ギャグ話ですので、寛大な心でご覧ください。

平和時空。
木ノ葉の警備隊長をして火影を支えている(多分)マダラ。
全然本編に活かせてない設定なんですが、この話のマダラは花街に通っています。
黒髪サラサラストレートロングの、ちょっと不器用な子(主に新人/素人)ばかりを指名するので「素人食い」の異名を持っています。誰かを重ねていますね!!(クソ重感情。うちはは愛が重い)

――やってしまった、と柱間は項垂れた。

花札で巻き上げられた金品をどうにか取り返そうと一発逆転を狙ったチンチロリン、最後に掛けるのはもうこの命しか無いと衣服ごと大勝負に出たものの、力んで投げたサイコロはションベン、全てを柱間は失ったのだ。

「…さ、じゃぁ約束通り身体で払って貰いましょうか」

両肩に厳つい龍の文様を彫った親の男がそう笑い「うぁぁぁぁぁ」肩を落とした伝説のカモ――こと柱間を引きずる。
初代火影・柱間の博打の弱さは筋金入りで、この裏の世界で知らないものは居ない、ある意味“伝説”の存在だった。

「大負けすることで経済を回してるんぞ!」

柱間はそう言うが、扉間に言わせれば「裏の世界に金をばらまいて何が“経済”だ」と鉄槌を下される。
大負けした柱間を賭博場は良い宣伝だと彼に大看板を与えて街を練り歩かせるのが“身体で払う”方法だった。

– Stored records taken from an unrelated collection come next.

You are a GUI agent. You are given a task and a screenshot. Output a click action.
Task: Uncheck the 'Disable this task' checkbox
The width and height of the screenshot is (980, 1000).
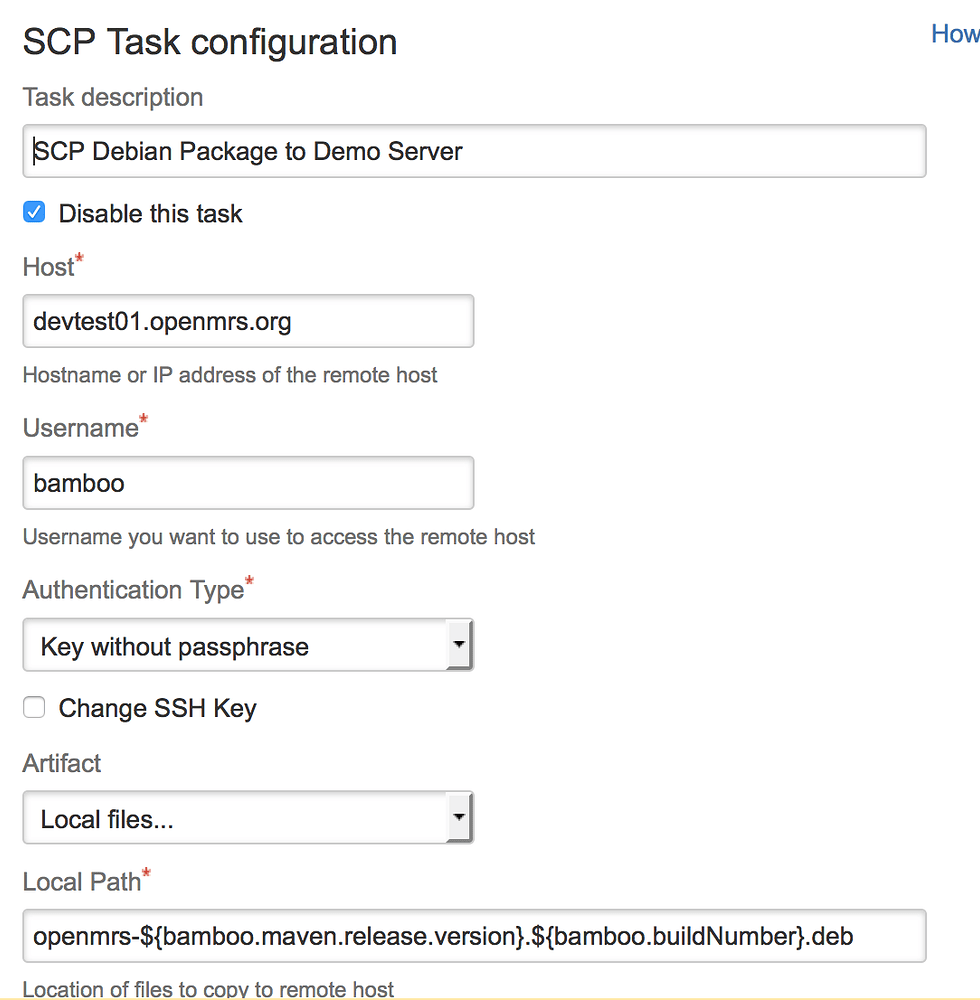point(35,213)
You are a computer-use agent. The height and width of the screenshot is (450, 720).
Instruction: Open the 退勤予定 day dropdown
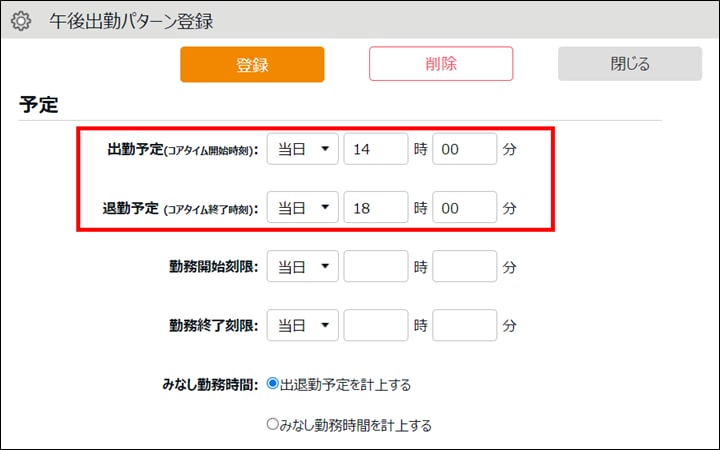point(303,209)
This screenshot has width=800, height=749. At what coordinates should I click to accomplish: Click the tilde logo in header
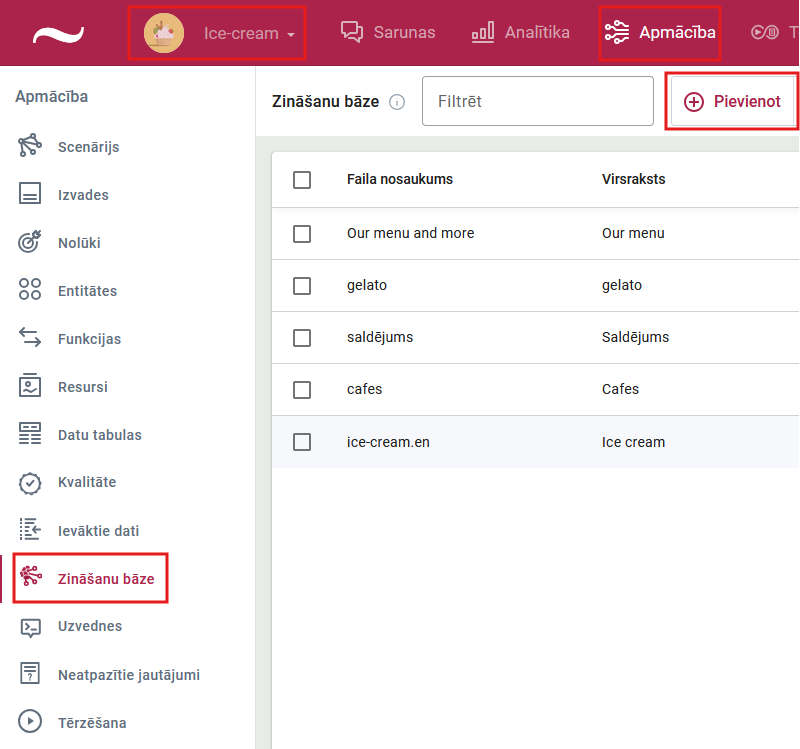pos(58,34)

一刻もしない内に火影の補佐である扉間が現れ、きっちりと負けた分の金を払っていくのだから別に悪い話でもないし、店にも箔が付く。そのまま部屋に幽閉するより(と、言うか部屋の隅でジメジメされていると困る)宣伝係をさせる方が都合も良かった。

「さ、今日もお願いしますよ」

両手を広げたほどの大きさになる看板を差し出して手伝いの男は笑う。
何度かこうして負けて通ううちにすっかりと顔なじみになってしまった不思議な関係だ。

「うう…今日は勝てると思ったんぞ」

遠目にも目立つ、真っ赤な法被を着せられた柱間は大きく溜め息を吐く。
見上げた大きな看板を読むと、其れはいつも渡されるものと違うものだった。

「新装開店…ばにーはうす…?」

桃色と黄色で書かれたポップな文字に柱間は首を傾げる。

「お頭が新しいお店をオープンさせましてね。
 バニーガールの格好をした女の子を集めたお店ですよ」

両手を頭の上に掲げてウサギの耳を表現した男に「ほ~ぉ」柱間は頷く。

「いろんな商売があるんじゃの~」

感心したように呟く火影に、男は「ま、あんまり詮索しないで下さいな」そう苦笑して柱間を裏通りに案内したのだった。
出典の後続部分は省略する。